English teachers in the elementary grades are now called "language arts teachers." But it's hard to feel as if you are teaching anything like "art" when all you do is drill kids on rules about commas, or make them memorize the definitions of vocabulary words like "ubiquitous."
I was thinking about this as I drove out to my tutoring gig in Katy, TX. I tutor a sixth grader who is preparing to take the ISEE test, which is a test that private schools require for admission. The ISEE test is your usual fill-in-the-bubble test: you match words with their closest synonym, or you find the words that "best complete the sentence," or you read a passage and make inferences. None of it has much to do with art. Or pleasure.
It's a long drive, so I burn CDs to play in the car, or I listen to NPR. On my way to Katy on Sunday, I heard a review on NPR of a new album by Miranda Lambert, an up -and-coming young country music star in my home town of Nashville. On her new album, she covers that great song by Gillian Welch and David Rawlings, "Look at Miss Ohio."
Oh me, oh my, oh
Would you look at Miss Ohio
She's a-runnin' around with the rag top down
She says I wanna do right but not right now.
I thought that was one of the best hooks I've ever heard. I just kept singing it for days, out loud and in my head.
It turns out that my student is also a country music fan. She loves Taylor Swift. Taylor Swift was recently described in a New Yorker article as a song-writing prodigy, of which there are not many in Nashville. She started writing songs as a young teenager, and she is a "poet of teen angst," as the New Yorker author says. Why don't we have more of these? Rimbaud wrote his entire oevre before the age of 21.
Maybe because school has drained all the pleasure out of language for young people. Getting back to that wonderful song by Welch and Rawlings: what makes it great is the alliteration, for example in the third line: "runnin' around with the rag top down." But the way they rhyme "oh me oh my oh" with "Miss Ohio" is pretty brilliant too. It's likely that the character in the song is not literally the winner of the Miss Ohio contest. But we can see her: a young woman, probably, running away from a small town in Ohio, headed for Atlanta and some adventures, the song implies, in her convertible with the "rag top down." Then, "I wanna do right, but not right now." The two meanings of "right" that create a wonderful irony: "right" as in morally right, and "right now," as in instantly. In other words, instant gratification is almost always in conflict with what you're supposed to do, and that little line captures that entire idea so economically and wittily. (It also conjures up that joke about "Mr Right" versus "Mr Right Now," and you can imagine the character pursuing the latter rather than the former.)

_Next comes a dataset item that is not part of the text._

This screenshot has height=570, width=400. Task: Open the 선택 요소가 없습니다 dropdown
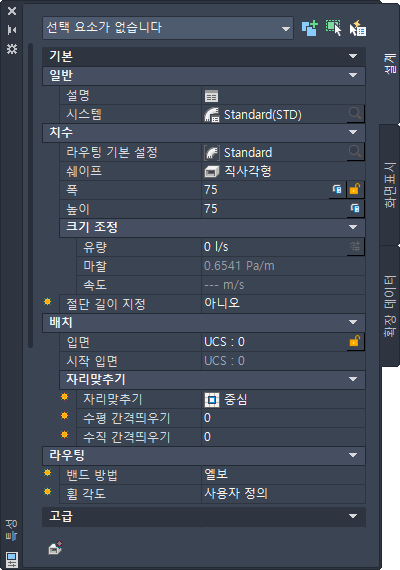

You don't need a big vocabulary to derive pleasure from this tiny poem. Or for that matter, from this one:
Full fathom five thy father lies;
Of his bones are coral made;
Those are pearls that were his eyes.
Again, a song with a great hook! By Bill Shakespeare, who would have made it big in Nashville had he been a singer/songwriter.
Again too, it's the delicious alliteration that makes it so pleasurable and memorable. In his memoir, Angela's Ashes, Frank McCourt talks about how he rolled those words around just for the pure pleasure of how they literally felt in his mouth, and for the pleasure of the sounds. It's not just the alliteration: it's also the end rhyme and the rhythm of the words. Significantly, this is a song in The Tempest, not dialogue in the play, a song sung by a sort of fairy or sprite named Ariel. (A sprite sort of like Taylor Swift or Bjork.) Song lyrics are often more loaded with pure aural pleasure than poetry that is meant to be merely read or spoken. Nowadays, very little written poetry even rhymes. But songs do.
Young people love pop music and song--country music, rock, rap. Maybe English teachers should pay more attention to that and talk with their students about where the pleasure comes from: talk more about poetic devices like alliteration, end rhymes, internal rhymes, meter, etc. Poetry--even very academic, formal poetry that seems meant only to be read--comes from song. Epic poetry, even, was sung, and the long stories that epic poets told are the ancestors of short stories and novels. All literature, you could say, goes back to popular song. As they say on the classical music station, all music was once new music.
I could just say, put the "art" back in language arts, and then pleasure would follow. But it's not that simple, because pleasure has become suspect in most of the arts, including visual art. In academia, art teachers often chide students for making art that is too pretty. Continental theory has been at work for several decades now, on the project of making people feel guilty or somehow politically incorrect if they get pleasure from visual art. It's a bourgeois pleasure that we're supposed to feel ashamed of.
Well, enough of that. A lot of contemporary visual artists are now ignoring their art school teachers and making stuff that actually looks good. English teachers, take note: pleasure is back. It never went away on the radio, and your students know that. Throw away the lists of Latinate words and get out your good old Anglo-Saxon words. They're fine. They'll do. Write some songs with good hooks. Read novels aloud in class. Act out plays. No more bubbles and number two pencils!